Hachem Ehad

Chema Israel Hachem elokenou Hachem Ehad

II se passe des choses dans le Monde qui ne sont pas naturelles.

Certains, comme moi, pensent que ce “Tohu Bohu” est de  provocation divine et, annonce, si nous le méritons, l’arrivée de Mashiah.

Je ressens beaucoup de choses miraculeuses depuis que j’ai fait mon Alyah et que je vis pleinement en Israel.

Et mon judaïsme qui était limité à Kippour a pris une certaine évolution sans toutefois tomber dans la dévotion béate.

Le “Hasard” qui n’est que le doigt divin, m’a fait rencontrer des personnalités exceptionnelles aussi bien politiques que religieuses.

En parlant de miracles, seules les personnes qui aiment Israël inconditionnellement peuvent les percevoir, pas les autres.

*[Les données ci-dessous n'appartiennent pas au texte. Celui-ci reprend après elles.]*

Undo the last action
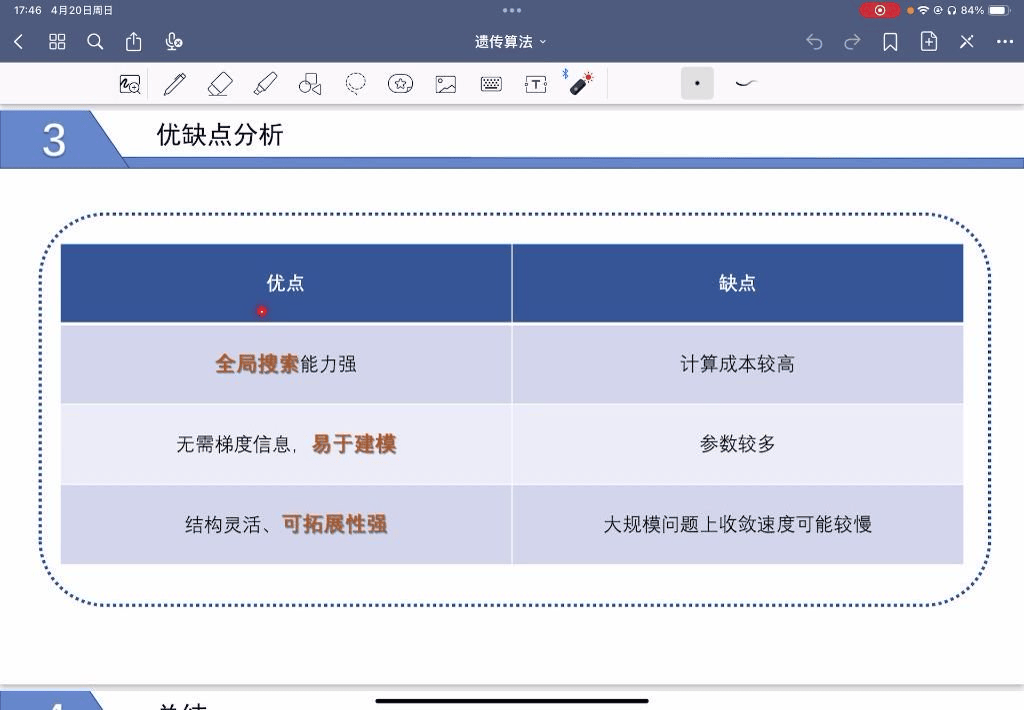The width and height of the screenshot is (1024, 710). (x=814, y=42)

Hachem Ehad, la Thora et la religion font deux

Hachem Ehad et la Thora aussi. Tout ce qui est écrit s’est vérifié. Même 3000 ans après, sa lecture est aussi moderne.

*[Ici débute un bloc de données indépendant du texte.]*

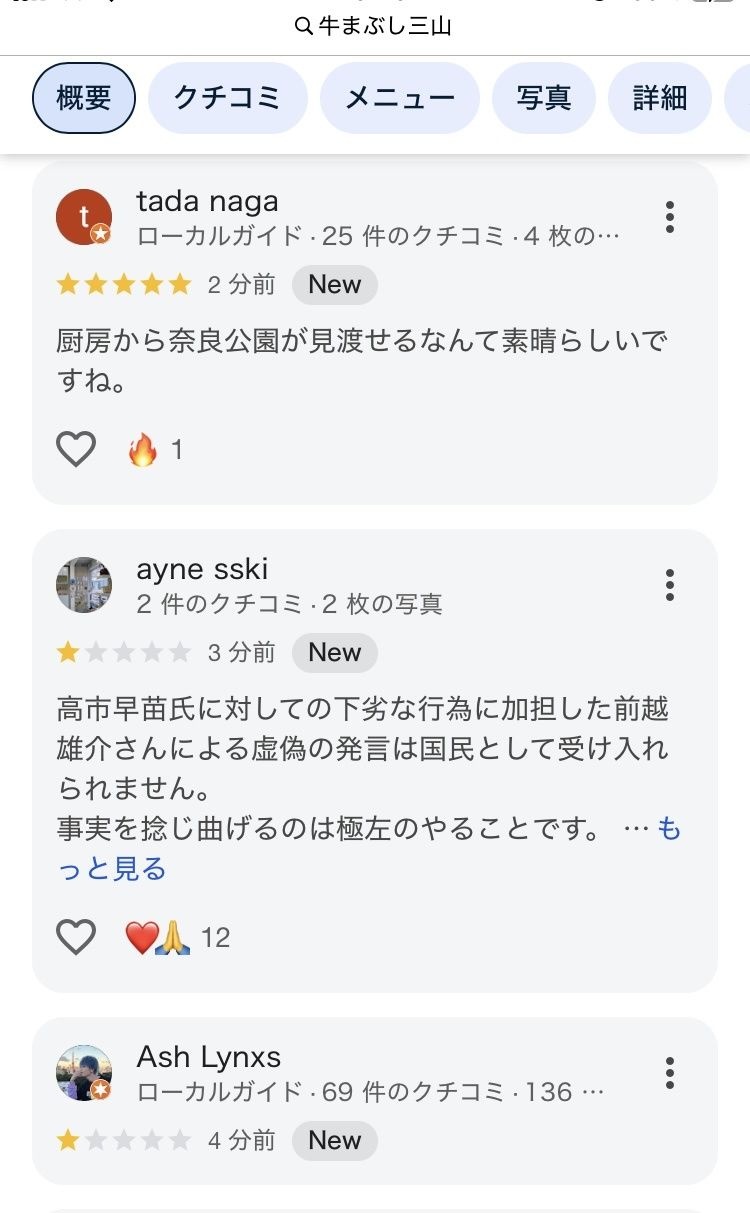Screen dimensions: 750x1213
Task: Open Ash Lynxs's profile photo
Action: (x=83, y=1073)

Au fil des siècles, chaque vérité avait une nouvelle façon de se vérifier et encore plus aujourd’hui avec toute l’information que nous avons.

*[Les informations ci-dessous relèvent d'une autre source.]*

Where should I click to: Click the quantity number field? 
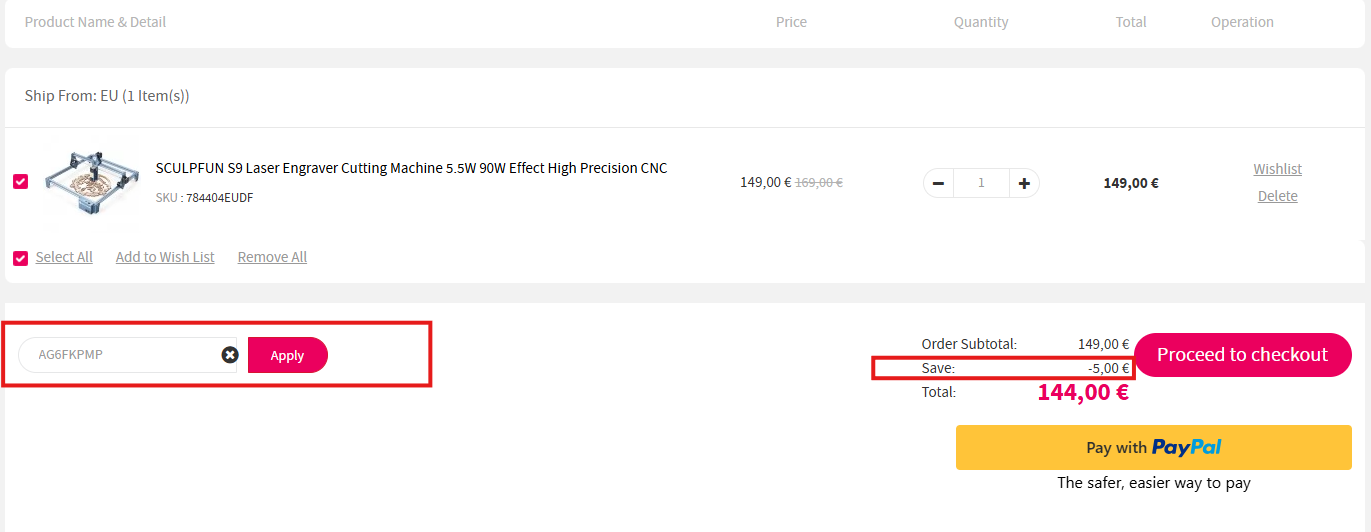tap(981, 183)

Sur la Thora, je suis clair dans ma tête, et même ce que je n’ai pas encore compris tout aujourd’hui, ne me fait pas douter pas de sa véracité.

Pourquoi alors, la religion fait deux en se référant à la Thora qui est unique.

La différence fondamentale, c’est que la religion est la façon dont l’Homme pratique et comprend la Thora.

De Netourei Karta, en passant par les Breslev, les Loubavitch ou les rabbins dogmatiques, chacun a sa façon de pratiquer sa religion.

Et c’est la que moi, qui ne veux rentrer dans aucune vision sectaire, je cherche une certaine vérité.

Cette sensation profonde que la vision galoutique de la Thora est terminée et qu’une nouvelle lecture doit être révélée.

Nous devons retourner à Hachem Ehad

Je ne connaissais des lieux saints que le Kotel.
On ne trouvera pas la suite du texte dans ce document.